Practice Management Alert

REIMBURSEMENT REPORT:

Want to Collect From Noncontracted Payers? File an ERISA Appeal

2 steps may be all you need to secure full payment on an underpaid claim

Wish you had a better and more legally accurate method of appealing claims with a noncontracted carrier? You need look no further than the appeals process laid out under the Employee Retirement Income Security Act (ERISA).

What claims fall under ERISA? The easiest way to tell if a patient's insurance plan falls under ERISA is to determine whether the plan is employer-based, says Steven Verno, CMBS, compliance director for the Medical Association of Billers based in Las Vegas. And this rule includes patients who get their insurance through their spouse's or other family members' employers. "Self-funded plans definitely fall under ERISA," he says. The only exceptions are Medicare and Medicaid, workers' comp, church employees, and state and federal employees (see ERISATitle 29 USC 18 1003[a-b]).

Why only noncontracted payers? If your practice is contracted with an insurance company, any problem with underpayment becomes a contractual issue based on your agreement with the payer, Verno says. ERISA provides rules when no contract governs payment.

How does the ERISA appeals process work? When you submit a claim to a noncontracted carrier, you deserve full payment for your charges. Under ERISA, if the carrier does not pay in full, this is known as an adverse benefit determination (ABD), Verno says. There's no way for you to know whether the carrier or the patient is responsible for paying the remainder of the claim because you don't have access to the terms of the patient-carrier contract. Therefore, you could balance bill the patient, but as a courtesy you should first request policy information from the carrier so you can appeal the underpayment, he says.

Editor's note: For a complete explanation of the ERISA appeals process, see "8 Steps Help You Win ERISA Appeals" in our March 2004 issue. To view a complete version of ERISA, visit www.benefitslink.com/erisa/crossreference.html.

Step 1: Ask the patient to make you his personal insurance representative. Under ERISA, a carrier is not legally obligated to correspond with you at all unless the patient signs a statement making you his personal representative for insurance purposes, Verno says. (For a sample personal representative statement, see our article "Add This Clause to Your Assignment-of-Benefits Form" in our March 2004 issue.) This signed statement legally obligates the carrier to respond when you ask for the information behind the ABD on your claim, he says.

Step 2: Send a letter requesting information. To generate a proper appeal, you must be able to review the details of the patient's insurance policy (the summary plan description, or SPD) and other information that went into making an ABD on your claim. Send the carrier a letter invoking ERISA and demand that the carrier send you the desired information (see our letter template).

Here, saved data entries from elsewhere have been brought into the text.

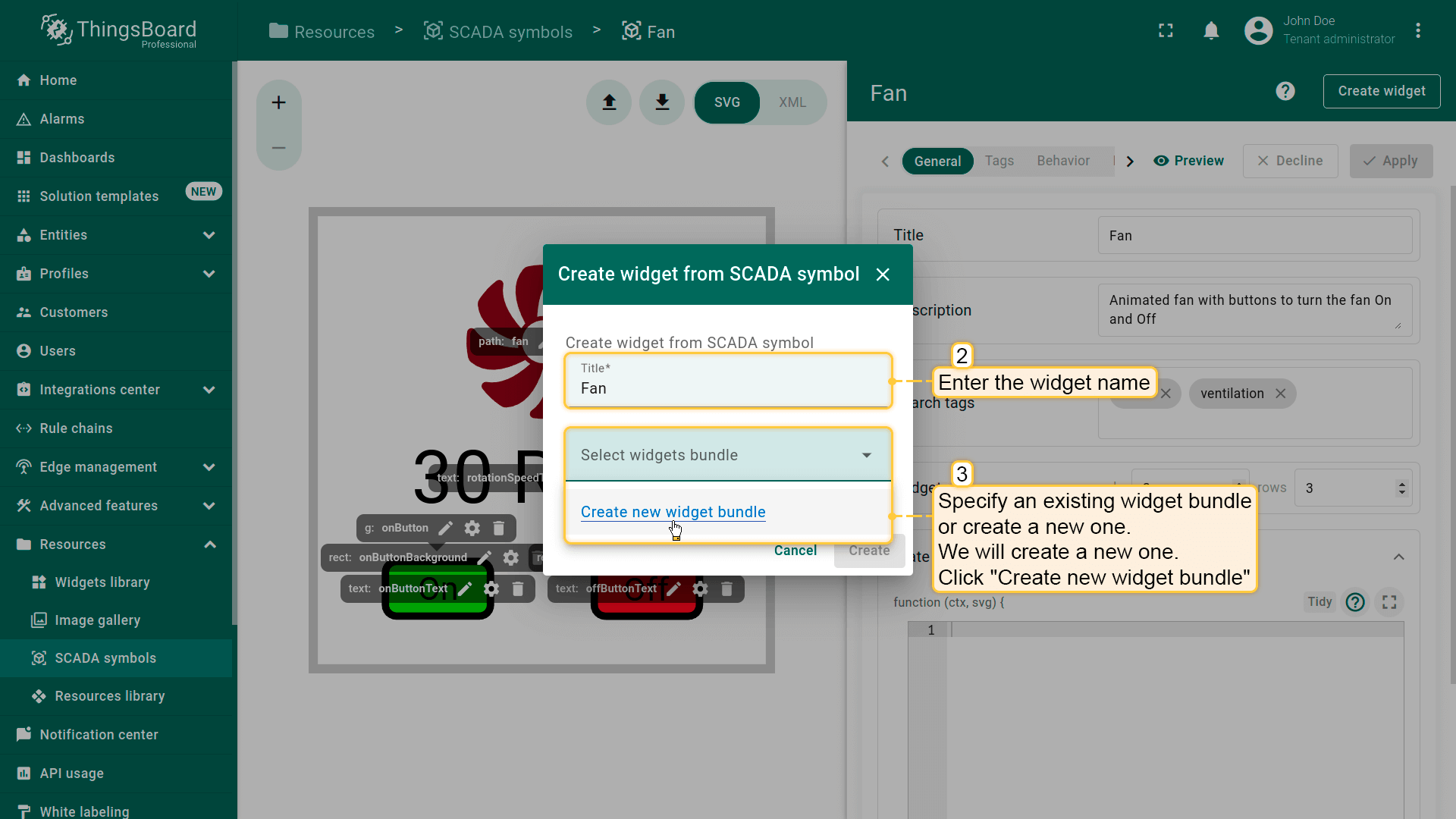
Task: Switch editor to XML mode
Action: [792, 102]
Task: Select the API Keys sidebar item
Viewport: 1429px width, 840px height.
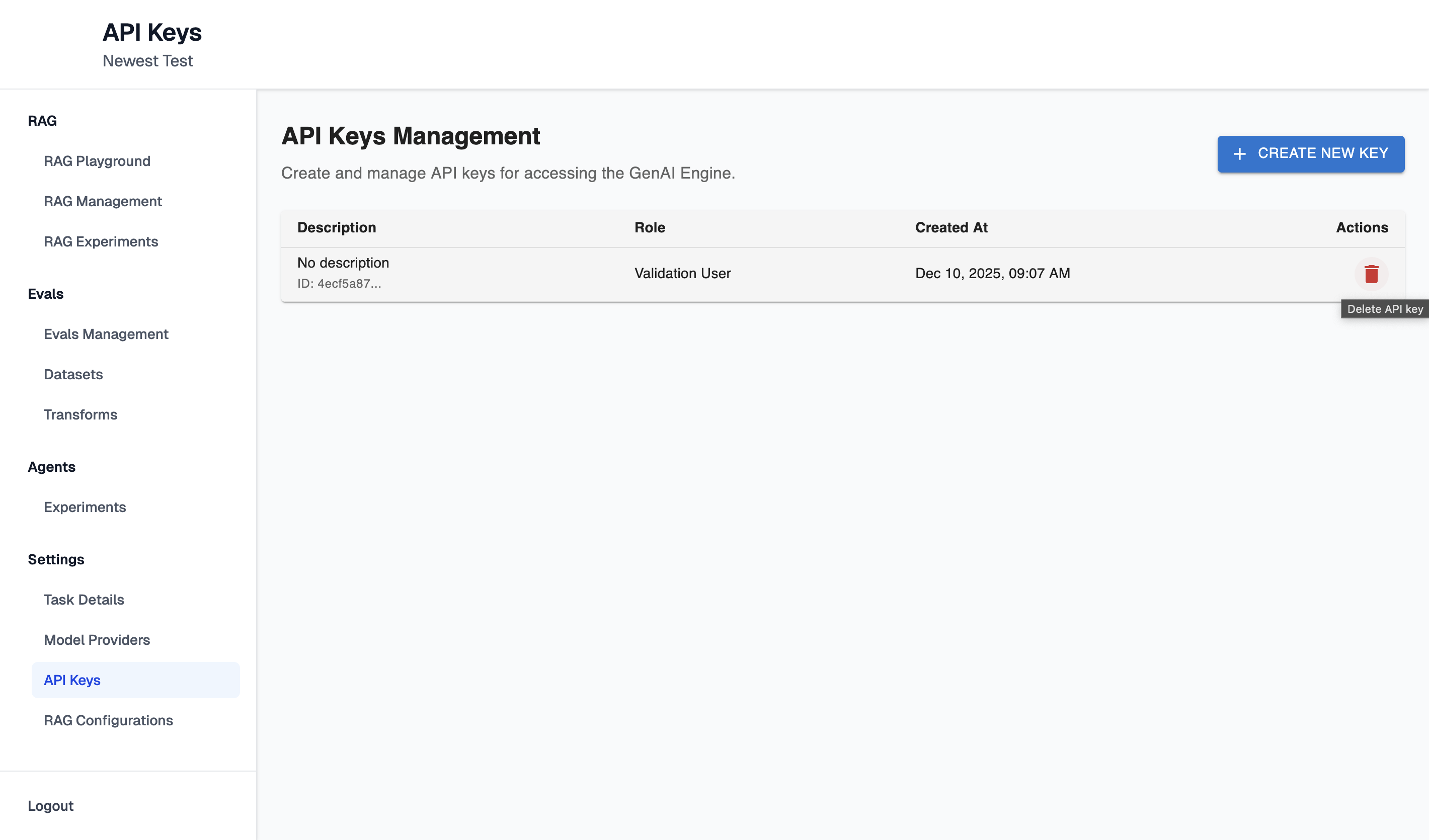Action: [72, 680]
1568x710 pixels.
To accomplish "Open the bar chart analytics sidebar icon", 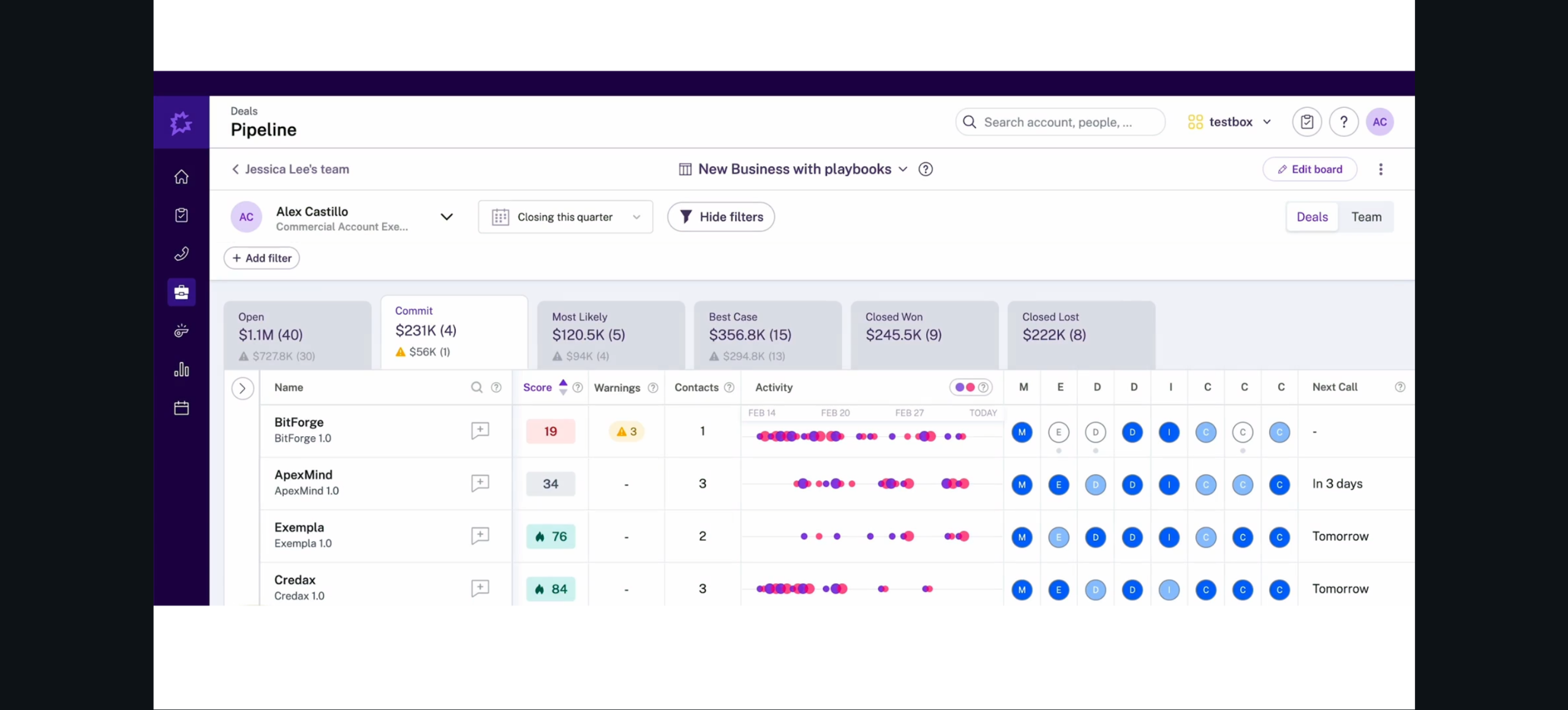I will (181, 369).
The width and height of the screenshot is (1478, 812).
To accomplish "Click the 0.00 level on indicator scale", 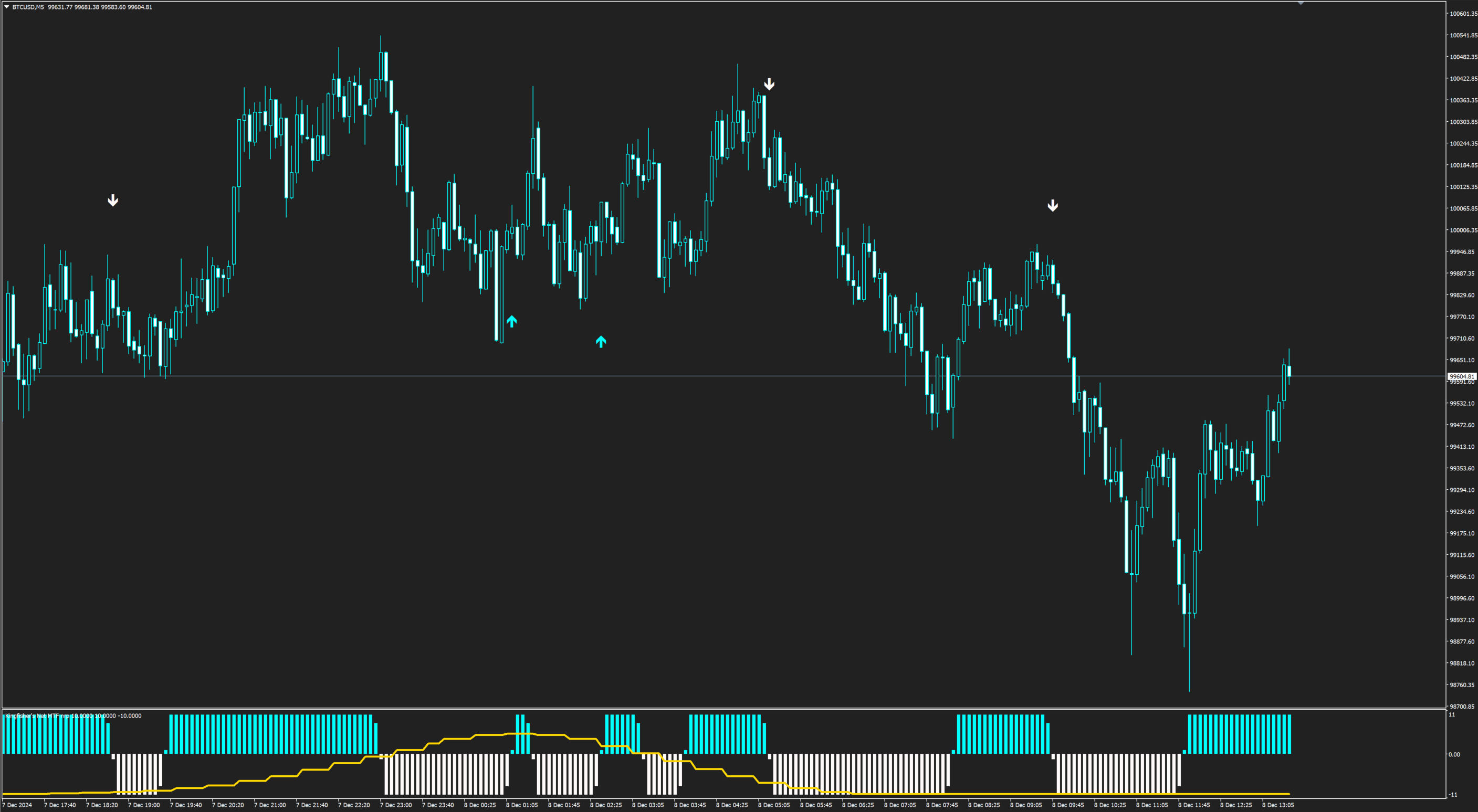I will click(x=1454, y=755).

Play ERISA hardball: Some carriers will give you a hard time and won't release any information without proof that you are the patient's personal insurance representative, Verno says. However, other carriers will see that you mean business and that you know about ERISA and they will pay on the rest of your claim. Many carriers would rather pay you than send you all of the requested information and expose the secrets of how they made your ABD, he adds.

This letter may be all you need to secure payment: Use the letter template, provided by Steven Verno, to request the information you'll need to fight an ABD under ERISA. If the carrier decides to pay up, great! If the carrier responds by sending the information you requested, you'll have all the ammunition you need to file a proper appeal.